Politica

M5s e reddito di cittadinanza, la “scoperta” di politica e giornali: i poveri votano chi li aiuta

Secondo editorialisti, politici e intellettuali di Twitter, il consenso del Movimento 5 stelle al Sud è stato ottenuto furbescamente con la promessa di non toccare l'assegno, in una sorta voto di scambio. Ma qualcuno fa notare che non c'è nulla di cui indignarsi: "Il voto di scambio è personale. Tu mi voti, io ti pago. Beneficiare un gruppo sociale che ricambia con voto è normale processo democratico", scrive l'economista della Lse Valentino Larcinese

La narrazione accomuna grandi giornali, politici e intellettuali di Twitter: il consenso del Movimento 5 stelle al Sud è drogato dal reddito di cittadinanza, ottenuto furbescamente con la promessa di non toccare l’assegno, in poche parole voto di scambio. C’è chi prova a dimostrarlo in modo zoppicante, come l’economista (!) e deputato di Iv Luigi Marattin, che posta un grafico con una presunta correlazione tra percettori di Rdc nelle singole regioni e consenso per il M5s usando i numeri assoluti, condizionati dalla popolazione (e guadagnandosi persino lo sfottò del suo ex professore). Ma anche chi, come l’editorialista del Corriere Dario Di Vico – che riprende una tabella pubblicata dal Sole 24 Ore – sottolinea più correttamente la correlazione, che esiste anche se non implica causalità, tra densità di beneficiari del reddito e percentuali del Movimento nelle urne. In tutti i casi, però, il sottotesto è che in questo legame esista qualcosa di sbagliato e di torbido, mentre non sfiora la mente dei commentatori l’idea che le fasce di elettorato più in difficoltà abbiano premiato l’introduzione di una misura che ha salvato, dice l’Istat, un milione di persone dalla povertà assoluta.

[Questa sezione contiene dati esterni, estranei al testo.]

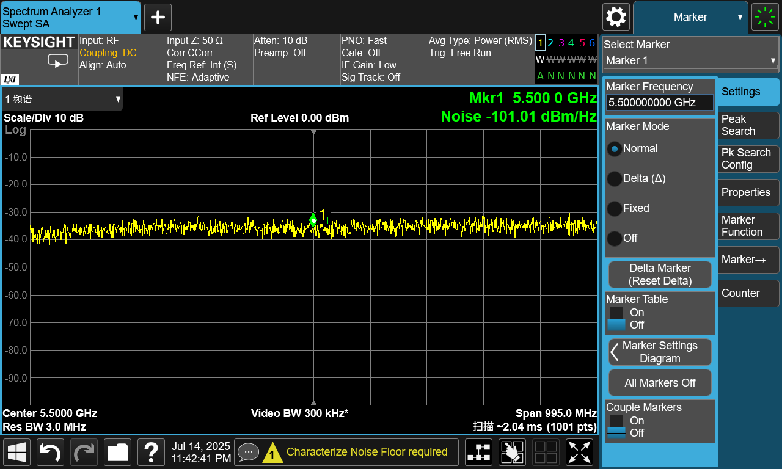Switch to the Peak Search tab

748,125
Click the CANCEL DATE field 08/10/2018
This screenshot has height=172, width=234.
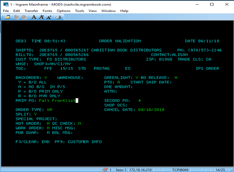tap(151, 110)
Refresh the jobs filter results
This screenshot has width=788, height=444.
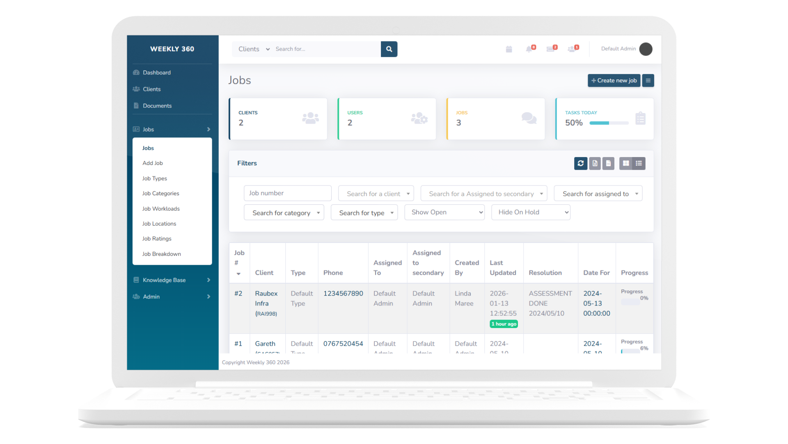[x=580, y=163]
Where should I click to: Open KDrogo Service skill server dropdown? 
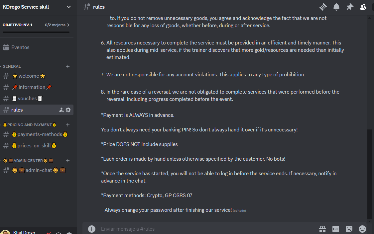(69, 7)
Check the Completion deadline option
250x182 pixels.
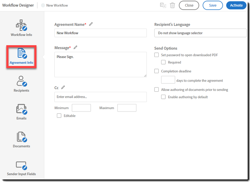(x=156, y=71)
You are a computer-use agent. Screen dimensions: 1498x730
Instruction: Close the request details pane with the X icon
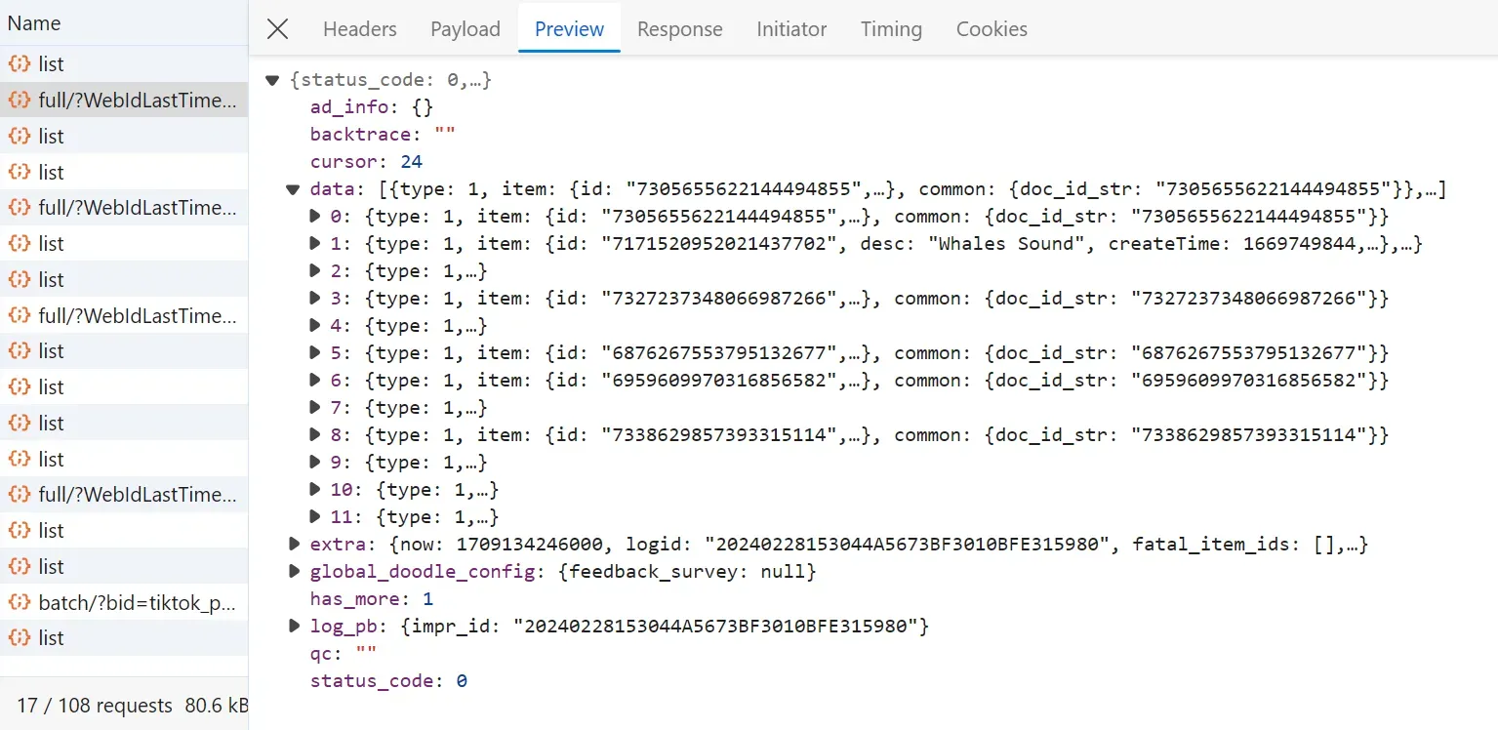[x=277, y=28]
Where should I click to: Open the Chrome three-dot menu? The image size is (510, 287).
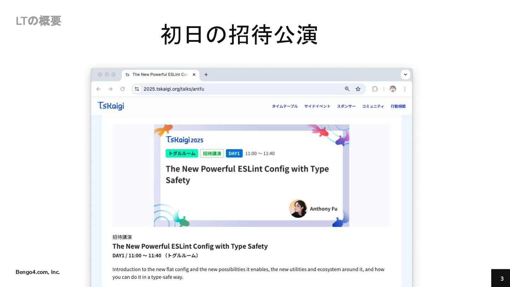[405, 89]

La denigrazione del consenso elettorale ottenuto da determinate fasce di popolazione grazie a vantaggi economici loro riconosciuti, peraltro, è un’assoluta novità per gli editorialisti “che contano”. Non si ricordano condanne dai grandi giornali per il 40% alle Europee del 2014 ottenuto da Matteo Renzi subito dopo aver aumentato di 80 euro le buste paga di milioni di italiani, né qualcuno trova strano il fatto che le classi più agiate votino per chi promette di non alzare loro le tasse. E a far notare l’incongruenza sono numerosi utenti social: “Si potrebbe riparametrare in modo un po’ più “elegante” considerando che M5s è percepito come il partito che si interessa di più (a prescindere dagli strumenti) della popolazione in condizioni di difficoltà economica“, è uno dei commenti al tweet di Di Vico. Più duro Paolo Gerbaudo, sociologo del King’s College di Londra: “Adesso può provare a fare lo stesso con il numero di auto di lusso e elettori di Azione. Pensi un po’, la gente vota in base a interessi economici, dove è povera vota per chi propone di aiutare i poveri”, scrive.


“Provate a mettere in relazione i dati su evasione fiscale e i voti a Lega, Forza Italia, FdI, Italia viva e Azione?”, provoca Stidolf. Valentina ironizza: “Che i poveri non abbiano votato Calenda è uno scandalo, in effetti”. Mentre Enzo fa notare che il commento di Di Vico “è utile, anzi utilissimo, a chi vuole strumentalizzare i dati e fomentare ulteriore classismo in un Paese con le disuguaglianze più alte e i salari più bassi in Ue”. A chiarire meglio la questione è però un tweet di Valentino Larcinese, professore di politiche pubbliche alla London School of Economics: “Chiariamo una cosa: il voto di scambio è personale. Tu mi voti, io ti pago. Ad esempio con un posto di lavoro (un classico). Beneficiare un gruppo sociale (con RdC, regime forfettario autonomi, abolizione Imu prima casa etc) che ricambia con voto è normale processo democratico“, spiega.